(Teleborsa) - I listini Usa viaggiano in moderato rialzo con il calo del petrolio e dei rendimenti obbligazionari.
Bene il comparto tech mentre cresce l'attesa per le nuove indicazioni sulle prospettive dell'intelligenza artificiale che dovrebbero emergere dalla trimestrale di
Nvidia in calendario domani.
Venerdì lo sguardo si sposterà sull'intervento del presidente
Kevin Warsh al simposio annuale della Fed a Jackson Hole, un discorso che arriva dopo l'annuncio da parte del dipartimento del Tesoro di un piano per contenere i rendimenti dei titoli di Stato a lunga scadenza.
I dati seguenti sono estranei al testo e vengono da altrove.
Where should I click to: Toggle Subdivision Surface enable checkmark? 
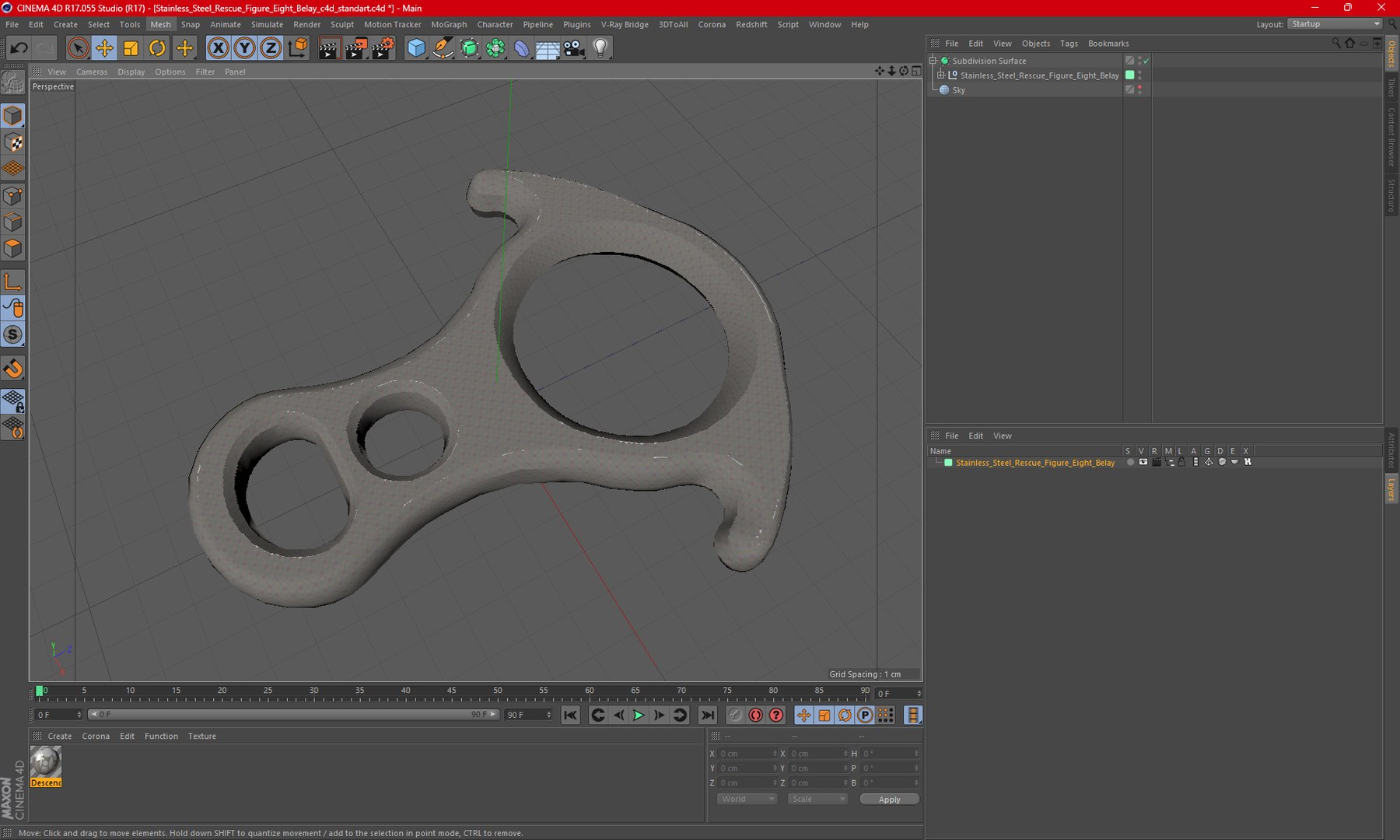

Sul fronte macro, in attesa del
PCE di luglio in uscita domani, la
fiducia dei consumatori statunitensi ha toccato il
minimo da inizio anno a causa del peggioramento delle prospettive economiche e occupazionali.
Wall Street continua la seduta sui livelli della vigilia, riportando una variazione pari a +0,18% sul
Dow Jones, mentre, al contrario, l'
S&P-500 fa un piccolo salto in avanti dello 0,31%, portandosi a 7.676 punti.
In moderato rialzo il
Nasdaq 100 (+0,66%); con analoga direzione, leggermente positivo l'
S&P 100 (+0,35%).
In luce sul listino nordamericano S&P 500 i comparti
informatica (+0,87%) e
sanitario (+0,46%). Nella parte bassa della classifica del paniere S&P 500, sensibili ribassi si manifestano nei comparti
beni di consumo per l'ufficio (-0,90%) e
energia (-0,86%).
Tra i
protagonisti del Dow Jones,
Merck (+2,21%),
Nvidia (+1,77%),
Goldman Sachs (+1,52%) e
Cisco Systems (+0,85%).
I più forti ribassi, invece, si verificano su
Nike, che continua la seduta con -2,77%.
Tentenna
Salesforce, che cede l'1,08%.
Sostanzialmente debole
Travelers Company, che registra una flessione dell'1,05%.
Si muove sotto la parità
Procter & Gamble, evidenziando un decremento dell'1,02%.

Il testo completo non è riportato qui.